Go through the data underneath and copy every line exactly.
(Dataset Opens)
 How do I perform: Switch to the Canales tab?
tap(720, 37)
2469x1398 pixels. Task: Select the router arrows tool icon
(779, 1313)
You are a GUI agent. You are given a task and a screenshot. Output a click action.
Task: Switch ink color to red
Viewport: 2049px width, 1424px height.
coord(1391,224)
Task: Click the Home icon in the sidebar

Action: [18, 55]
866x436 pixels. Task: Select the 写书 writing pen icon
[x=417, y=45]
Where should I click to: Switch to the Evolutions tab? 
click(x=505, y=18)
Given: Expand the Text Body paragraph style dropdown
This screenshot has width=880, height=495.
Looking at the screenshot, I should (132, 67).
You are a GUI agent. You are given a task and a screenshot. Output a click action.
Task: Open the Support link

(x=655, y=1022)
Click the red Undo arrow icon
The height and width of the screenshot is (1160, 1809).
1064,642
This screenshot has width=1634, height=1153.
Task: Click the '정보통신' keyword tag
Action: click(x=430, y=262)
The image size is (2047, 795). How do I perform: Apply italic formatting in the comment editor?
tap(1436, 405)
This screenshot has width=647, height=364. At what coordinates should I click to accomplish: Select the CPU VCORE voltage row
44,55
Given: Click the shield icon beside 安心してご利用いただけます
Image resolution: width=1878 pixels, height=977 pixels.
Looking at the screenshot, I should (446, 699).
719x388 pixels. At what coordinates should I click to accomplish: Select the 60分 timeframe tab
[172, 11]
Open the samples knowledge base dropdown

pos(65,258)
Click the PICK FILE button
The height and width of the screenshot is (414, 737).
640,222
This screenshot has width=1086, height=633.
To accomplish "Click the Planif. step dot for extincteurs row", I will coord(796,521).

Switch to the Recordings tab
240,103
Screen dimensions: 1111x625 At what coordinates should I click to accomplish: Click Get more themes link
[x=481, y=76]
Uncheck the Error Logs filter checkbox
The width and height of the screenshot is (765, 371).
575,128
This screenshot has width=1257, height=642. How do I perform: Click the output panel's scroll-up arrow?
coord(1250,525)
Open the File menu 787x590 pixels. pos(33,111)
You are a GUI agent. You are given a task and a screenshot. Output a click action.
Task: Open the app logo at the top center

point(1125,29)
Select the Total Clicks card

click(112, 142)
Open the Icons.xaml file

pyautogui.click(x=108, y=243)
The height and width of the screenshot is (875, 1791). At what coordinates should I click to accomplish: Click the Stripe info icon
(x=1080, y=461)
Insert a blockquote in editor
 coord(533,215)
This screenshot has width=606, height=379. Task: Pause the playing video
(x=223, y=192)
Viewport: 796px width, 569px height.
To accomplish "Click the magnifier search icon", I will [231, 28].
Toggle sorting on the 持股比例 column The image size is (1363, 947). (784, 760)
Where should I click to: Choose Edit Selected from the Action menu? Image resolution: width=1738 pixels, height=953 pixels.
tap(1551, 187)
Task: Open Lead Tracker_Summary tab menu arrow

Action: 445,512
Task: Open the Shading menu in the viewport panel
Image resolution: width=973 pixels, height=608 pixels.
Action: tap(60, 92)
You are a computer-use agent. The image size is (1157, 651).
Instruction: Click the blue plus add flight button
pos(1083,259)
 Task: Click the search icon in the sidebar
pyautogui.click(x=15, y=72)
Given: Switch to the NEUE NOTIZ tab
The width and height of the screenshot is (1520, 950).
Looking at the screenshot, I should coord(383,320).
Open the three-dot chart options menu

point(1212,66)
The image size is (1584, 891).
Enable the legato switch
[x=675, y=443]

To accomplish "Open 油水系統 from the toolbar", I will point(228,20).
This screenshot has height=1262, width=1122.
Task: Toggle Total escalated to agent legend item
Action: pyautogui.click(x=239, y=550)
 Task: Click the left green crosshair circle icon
(Dataset Closes)
Written reply
 How do I perform: Switch to the Canales tab?
tap(720, 37)
2469x1398 pixels. Task: Select the router arrows tool icon
(779, 1313)
You are a GUI agent. You are given a task and a screenshot. Output a click action.
Task: Switch ink color to red
Viewport: 2049px width, 1424px height.
coord(1391,224)
Task: Click the Home icon in the sidebar

Action: [18, 55]
866x436 pixels. Task: Select the 写书 writing pen icon
[x=417, y=45]
Where should I click to: Switch to the Evolutions tab? 
click(x=505, y=18)
Given: Expand the Text Body paragraph style dropdown
This screenshot has width=880, height=495.
Looking at the screenshot, I should (132, 67).
You are a GUI agent. You are given a task and a screenshot. Output a click action.
Task: Open the Support link

(x=655, y=1022)
Click the red Undo arrow icon
The height and width of the screenshot is (1160, 1809).
1064,642
This screenshot has width=1634, height=1153.
Task: Click the '정보통신' keyword tag
Action: click(x=430, y=262)
The image size is (2047, 795). How do I perform: Apply italic formatting in the comment editor?
tap(1436, 405)
This screenshot has width=647, height=364. At what coordinates should I click to accomplish: Select the CPU VCORE voltage row
44,55
Given: Click the shield icon beside 安心してご利用いただけます
Image resolution: width=1878 pixels, height=977 pixels.
Looking at the screenshot, I should (446, 699).
719x388 pixels. At what coordinates should I click to accomplish: Select the 60分 timeframe tab
[172, 11]
Open the samples knowledge base dropdown

pos(65,258)
Click the PICK FILE button
The height and width of the screenshot is (414, 737).
640,222
This screenshot has width=1086, height=633.
To accomplish "Click the Planif. step dot for extincteurs row", I will coord(796,521).

Switch to the Recordings tab
240,103
Screen dimensions: 1111x625 At what coordinates should I click to accomplish: Click Get more themes link
[x=481, y=76]
Uncheck the Error Logs filter checkbox
The width and height of the screenshot is (765, 371).
575,128
This screenshot has width=1257, height=642. How do I perform: Click the output panel's scroll-up arrow?
coord(1250,525)
Open the File menu 787x590 pixels. pos(33,111)
You are a GUI agent. You are given a task and a screenshot. Output a click action.
Task: Open the app logo at the top center

point(1125,29)
Select the Total Clicks card

click(112, 142)
Open the Icons.xaml file

pyautogui.click(x=108, y=243)
The height and width of the screenshot is (875, 1791). At what coordinates should I click to accomplish: Click the Stripe info icon
(x=1080, y=461)
Insert a blockquote in editor
 coord(533,215)
This screenshot has width=606, height=379. Task: Pause the playing video
(x=223, y=192)
Viewport: 796px width, 569px height.
To accomplish "Click the magnifier search icon", I will [231, 28].
Toggle sorting on the 持股比例 column The image size is (1363, 947). (784, 760)
Where should I click to: Choose Edit Selected from the Action menu? Image resolution: width=1738 pixels, height=953 pixels.
tap(1551, 187)
Task: Open Lead Tracker_Summary tab menu arrow

Action: 445,512
Task: Open the Shading menu in the viewport panel
Image resolution: width=973 pixels, height=608 pixels.
Action: tap(60, 92)
You are a computer-use agent. The image size is (1157, 651).
Instruction: Click the blue plus add flight button
pos(1083,259)
 Task: Click the search icon in the sidebar
pyautogui.click(x=15, y=72)
Given: Switch to the NEUE NOTIZ tab
The width and height of the screenshot is (1520, 950).
Looking at the screenshot, I should coord(383,320).
Open the three-dot chart options menu

point(1212,66)
The image size is (1584, 891).
Enable the legato switch
[x=675, y=443]

To accomplish "Open 油水系統 from the toolbar", I will point(228,20).
This screenshot has height=1262, width=1122.
Task: Toggle Total escalated to agent legend item
Action: pyautogui.click(x=239, y=550)
 Task: Click the left green crosshair circle icon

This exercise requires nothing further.